→ **Entries drawn from a collection**:
┌──

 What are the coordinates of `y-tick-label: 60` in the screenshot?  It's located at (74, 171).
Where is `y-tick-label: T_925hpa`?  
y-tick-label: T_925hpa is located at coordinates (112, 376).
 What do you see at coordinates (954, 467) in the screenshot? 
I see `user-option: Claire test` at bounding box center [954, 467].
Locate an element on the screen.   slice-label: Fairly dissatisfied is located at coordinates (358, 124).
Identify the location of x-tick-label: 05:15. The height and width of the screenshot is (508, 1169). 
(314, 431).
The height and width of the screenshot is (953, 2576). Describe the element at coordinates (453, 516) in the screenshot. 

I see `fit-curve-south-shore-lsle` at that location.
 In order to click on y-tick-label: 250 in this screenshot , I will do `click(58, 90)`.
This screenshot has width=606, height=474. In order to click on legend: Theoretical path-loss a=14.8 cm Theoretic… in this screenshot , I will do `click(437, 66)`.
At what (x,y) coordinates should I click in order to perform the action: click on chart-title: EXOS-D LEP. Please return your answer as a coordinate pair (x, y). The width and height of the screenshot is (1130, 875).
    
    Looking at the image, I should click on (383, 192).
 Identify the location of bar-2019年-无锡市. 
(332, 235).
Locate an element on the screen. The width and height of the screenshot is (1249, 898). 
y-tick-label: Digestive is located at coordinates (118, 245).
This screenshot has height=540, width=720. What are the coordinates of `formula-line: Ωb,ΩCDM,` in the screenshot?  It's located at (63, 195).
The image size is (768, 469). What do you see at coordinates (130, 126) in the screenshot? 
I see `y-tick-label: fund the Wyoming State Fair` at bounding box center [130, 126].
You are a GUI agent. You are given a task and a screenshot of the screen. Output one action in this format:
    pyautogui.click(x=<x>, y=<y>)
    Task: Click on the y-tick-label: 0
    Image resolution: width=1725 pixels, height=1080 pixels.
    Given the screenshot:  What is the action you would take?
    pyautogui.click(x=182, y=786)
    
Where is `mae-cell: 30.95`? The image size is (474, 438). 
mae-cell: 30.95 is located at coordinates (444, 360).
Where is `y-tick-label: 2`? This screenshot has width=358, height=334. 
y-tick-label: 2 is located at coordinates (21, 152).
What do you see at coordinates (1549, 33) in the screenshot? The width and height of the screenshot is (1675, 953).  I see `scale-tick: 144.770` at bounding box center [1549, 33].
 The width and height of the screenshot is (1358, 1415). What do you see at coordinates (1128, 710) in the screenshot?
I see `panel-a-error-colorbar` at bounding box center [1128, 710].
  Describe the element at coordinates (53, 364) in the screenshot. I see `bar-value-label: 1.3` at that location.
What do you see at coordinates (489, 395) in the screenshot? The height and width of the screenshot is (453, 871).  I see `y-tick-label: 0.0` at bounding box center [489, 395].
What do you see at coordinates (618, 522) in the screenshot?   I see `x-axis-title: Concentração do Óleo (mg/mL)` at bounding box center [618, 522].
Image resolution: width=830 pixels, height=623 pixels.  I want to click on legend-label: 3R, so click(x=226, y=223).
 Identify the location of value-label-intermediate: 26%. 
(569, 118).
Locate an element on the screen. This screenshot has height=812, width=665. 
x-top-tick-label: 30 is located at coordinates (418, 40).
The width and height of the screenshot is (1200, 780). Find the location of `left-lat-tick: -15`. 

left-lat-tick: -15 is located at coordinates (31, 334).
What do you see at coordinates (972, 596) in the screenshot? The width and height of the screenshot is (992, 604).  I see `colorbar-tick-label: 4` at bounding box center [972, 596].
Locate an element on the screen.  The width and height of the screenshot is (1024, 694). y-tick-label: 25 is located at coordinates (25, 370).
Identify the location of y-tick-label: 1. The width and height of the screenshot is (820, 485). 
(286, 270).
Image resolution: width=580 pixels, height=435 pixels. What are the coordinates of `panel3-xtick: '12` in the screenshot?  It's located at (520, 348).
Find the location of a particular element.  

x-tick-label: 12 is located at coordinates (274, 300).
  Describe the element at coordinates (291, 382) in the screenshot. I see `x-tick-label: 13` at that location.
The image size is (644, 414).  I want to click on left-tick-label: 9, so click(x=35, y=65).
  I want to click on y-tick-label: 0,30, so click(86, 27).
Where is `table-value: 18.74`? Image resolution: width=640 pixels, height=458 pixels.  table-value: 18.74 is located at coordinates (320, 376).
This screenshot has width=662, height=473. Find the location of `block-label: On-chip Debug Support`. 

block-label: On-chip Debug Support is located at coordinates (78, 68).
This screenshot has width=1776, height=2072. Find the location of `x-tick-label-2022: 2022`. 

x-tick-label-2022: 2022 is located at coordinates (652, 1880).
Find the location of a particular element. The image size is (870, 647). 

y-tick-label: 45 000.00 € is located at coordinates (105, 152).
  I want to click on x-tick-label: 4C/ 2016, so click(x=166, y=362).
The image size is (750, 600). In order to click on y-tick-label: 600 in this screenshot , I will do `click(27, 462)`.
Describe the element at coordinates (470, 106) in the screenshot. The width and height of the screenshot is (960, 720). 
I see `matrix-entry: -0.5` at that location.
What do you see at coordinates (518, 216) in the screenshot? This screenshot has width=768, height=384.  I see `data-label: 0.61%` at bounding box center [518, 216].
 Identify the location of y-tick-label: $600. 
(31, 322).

└──

→ **TASK TO CARRY OUT**: Arrange each nonblank line of the material above as a row in a Markdown table with two columns, Row and Line. Number the rows in order and skip any blank lines.

→ **ANSWER SPACE**:
| Row | Line |
|---|---|
| 1 |  What are the coordinates of `y-tick-label: 60` in the screenshot?  It's located at (74, 171). |
| 2 | Where is `y-tick-label: T_925hpa`?   |
| 3 | y-tick-label: T_925hpa is located at coordinates (112, 376). |
| 4 |  What do you see at coordinates (954, 467) in the screenshot?  |
| 5 | I see `user-option: Claire test` at bounding box center [954, 467]. |
| 6 | Locate an element on the screen.   slice-label: Fairly dissatisfied is located at coordinates (358, 124). |
| 7 | Identify the location of x-tick-label: 05:15. The height and width of the screenshot is (508, 1169).  |
| 8 | (314, 431). |
| 9 | The height and width of the screenshot is (953, 2576). Describe the element at coordinates (453, 516) in the screenshot.  |
| 10 | I see `fit-curve-south-shore-lsle` at that location. |
| 11 |  In order to click on y-tick-label: 250 in this screenshot , I will do `click(58, 90)`. |
| 12 | This screenshot has width=606, height=474. In order to click on legend: Theoretical path-loss a=14.8 cm Theoretic… in this screenshot , I will do `click(437, 66)`. |
| 13 | At what (x,y) coordinates should I click in order to perform the action: click on chart-title: EXOS-D LEP. Please return your answer as a coordinate pair (x, y). The width and height of the screenshot is (1130, 875). |
| 14 |     Looking at the image, I should click on (383, 192). |
| 15 |  Identify the location of bar-2019年-无锡市.  |
| 16 | (332, 235). |
| 17 | Locate an element on the screen. The width and height of the screenshot is (1249, 898).  |
| 18 | y-tick-label: Digestive is located at coordinates (118, 245). |
| 19 | This screenshot has height=540, width=720. What are the coordinates of `formula-line: Ωb,ΩCDM,` in the screenshot?  It's located at (63, 195). |
| 20 | The image size is (768, 469). What do you see at coordinates (130, 126) in the screenshot?  |
| 21 | I see `y-tick-label: fund the Wyoming State Fair` at bounding box center [130, 126]. |
| 22 | You are a GUI agent. You are given a task and a screenshot of the screen. Output one action in this format: |
| 23 |     pyautogui.click(x=<x>, y=<y>) |
| 24 |     Task: Click on the y-tick-label: 0 |
| 25 |     Image resolution: width=1725 pixels, height=1080 pixels. |
| 26 |     Given the screenshot:  What is the action you would take? |
| 27 |     pyautogui.click(x=182, y=786) |
| 28 | Where is `mae-cell: 30.95`? The image size is (474, 438).  |
| 29 | mae-cell: 30.95 is located at coordinates (444, 360). |
| 30 | Where is `y-tick-label: 2`? This screenshot has width=358, height=334.  |
| 31 | y-tick-label: 2 is located at coordinates (21, 152). |
| 32 | What do you see at coordinates (1549, 33) in the screenshot? The width and height of the screenshot is (1675, 953).  I see `scale-tick: 144.770` at bounding box center [1549, 33]. |
| 33 |  The width and height of the screenshot is (1358, 1415). What do you see at coordinates (1128, 710) in the screenshot? |
| 34 | I see `panel-a-error-colorbar` at bounding box center [1128, 710]. |
| 35 |   Describe the element at coordinates (53, 364) in the screenshot. I see `bar-value-label: 1.3` at that location. |
| 36 | What do you see at coordinates (489, 395) in the screenshot? The height and width of the screenshot is (453, 871).  I see `y-tick-label: 0.0` at bounding box center [489, 395]. |
| 37 | What do you see at coordinates (618, 522) in the screenshot?   I see `x-axis-title: Concentração do Óleo (mg/mL)` at bounding box center [618, 522]. |
| 38 | Image resolution: width=830 pixels, height=623 pixels.  I want to click on legend-label: 3R, so click(x=226, y=223). |
| 39 |  Identify the location of value-label-intermediate: 26%.  |
| 40 | (569, 118). |
| 41 | Locate an element on the screen. This screenshot has height=812, width=665.  |
| 42 | x-top-tick-label: 30 is located at coordinates (418, 40). |
| 43 | The width and height of the screenshot is (1200, 780). Find the location of `left-lat-tick: -15`.  |
| 44 | left-lat-tick: -15 is located at coordinates (31, 334). |
| 45 | What do you see at coordinates (972, 596) in the screenshot? The width and height of the screenshot is (992, 604).  I see `colorbar-tick-label: 4` at bounding box center [972, 596]. |
| 46 | Locate an element on the screen.  The width and height of the screenshot is (1024, 694). y-tick-label: 25 is located at coordinates (25, 370). |
| 47 | Identify the location of y-tick-label: 1. The width and height of the screenshot is (820, 485).  |
| 48 | (286, 270). |
| 49 | Image resolution: width=580 pixels, height=435 pixels. What are the coordinates of `panel3-xtick: '12` in the screenshot?  It's located at (520, 348). |
| 50 | Find the location of a particular element.   |
| 51 | x-tick-label: 12 is located at coordinates (274, 300). |
| 52 |   Describe the element at coordinates (291, 382) in the screenshot. I see `x-tick-label: 13` at that location. |
| 53 | The image size is (644, 414).  I want to click on left-tick-label: 9, so click(x=35, y=65). |
| 54 |   I want to click on y-tick-label: 0,30, so click(86, 27). |
| 55 | Where is `table-value: 18.74`? Image resolution: width=640 pixels, height=458 pixels.  table-value: 18.74 is located at coordinates (320, 376). |
| 56 | This screenshot has width=662, height=473. Find the location of `block-label: On-chip Debug Support`.  |
| 57 | block-label: On-chip Debug Support is located at coordinates (78, 68). |
| 58 | This screenshot has width=1776, height=2072. Find the location of `x-tick-label-2022: 2022`.  |
| 59 | x-tick-label-2022: 2022 is located at coordinates (652, 1880). |
| 60 | Find the location of a particular element. The image size is (870, 647).  |
| 61 | y-tick-label: 45 000.00 € is located at coordinates (105, 152). |
| 62 |   I want to click on x-tick-label: 4C/ 2016, so click(x=166, y=362). |
| 63 | The image size is (750, 600). In order to click on y-tick-label: 600 in this screenshot , I will do `click(27, 462)`. |
| 64 | Describe the element at coordinates (470, 106) in the screenshot. The width and height of the screenshot is (960, 720).  |
| 65 | I see `matrix-entry: -0.5` at that location. |
| 66 | What do you see at coordinates (518, 216) in the screenshot? This screenshot has width=768, height=384.  I see `data-label: 0.61%` at bounding box center [518, 216]. |
| 67 |  Identify the location of y-tick-label: $600.  |
| 68 | (31, 322). |